May 26, 2017 at 8:00 AM


With the winter season underway let’s take a quick look at two common childhood medical emergencies we might encounter on the playground or at a child’s sporting event.


Nosebleeds can occur when small blood vessels inside the nostrils are ruptured. Most nosebleeds are not serious and can be easily handled. Rarely does a nosebleed become life-threatening.

To care for a child with a nosebleed, have him sit up straight with his head tilted forward, chin down. Pinch the nose with thumb and index finger and hold it for about ten minutes.

Do not tilt the head back or have the child lie down. These actions may cause him to swallow blood and vomit. Have him spit out any blood that collects in his mouth.
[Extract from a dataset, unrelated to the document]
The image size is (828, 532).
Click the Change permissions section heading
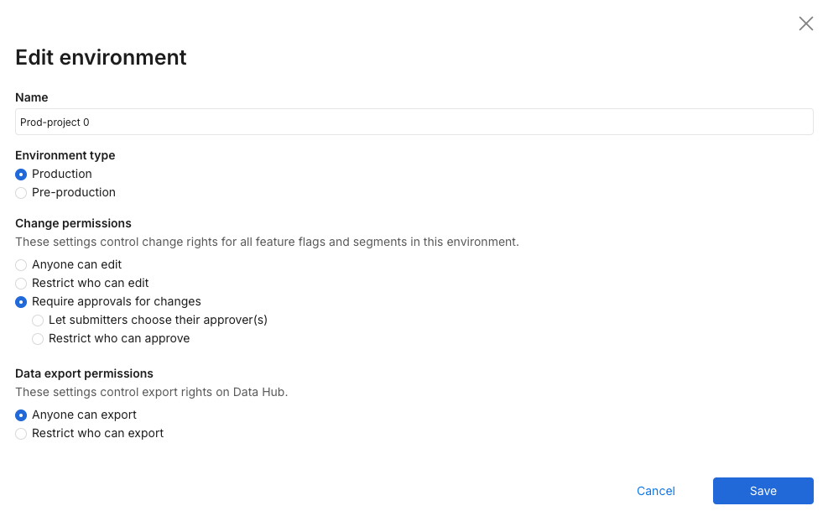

If bleeding cannot be stopped, seek immediate medical attention.                  

Injured Teeth

A physical blow to the mouth can break, dislocate, or knock out teeth. If the tooth is still in place, get the child to a dentist without delay.

If a permanent tooth has been knocked out, early care can increase the chance that the tooth can be successfully re-implanted.

Control any bleeding. Have the person gently bite down on an absorbent pad. Handle the tooth only by the chewing surface, called the crown. Do not touch the root, the part of the tooth that embeds in the gum.

Gently rinse the tooth with water if it is dirty. Never scrub the tooth or remove any attached tissue fragments. If possible, place the tooth back in the tooth socket.

If not, keep the tooth moist. Have the child spit into a cup and place the tooth in the saliva. Milk, contact lens solutions, or commercial sports drinks can also be used. Avoid using water.

Get the patient to a dentist as quickly as possible, preferably within 30 minutes. The faster that action is taken, the better the chance of saving the tooth.

A tooth injury can often be accompanied by a lip or tongue injury as well. Control any bleeding to the lip or tongue by having the person bite down on a clean pad or dressing. Have them spit out any blood that collects in the mouth instead of swallowing. If bleeding is difficult to control or the injury seems serious, seek medical attention.

Mum and Dad, are you ready to respond in an emergency? It’s the perfect time to take that first aid and CPR class you’ve been meaning to make time for. Click here below to find a MEDIC First Aid course close to you.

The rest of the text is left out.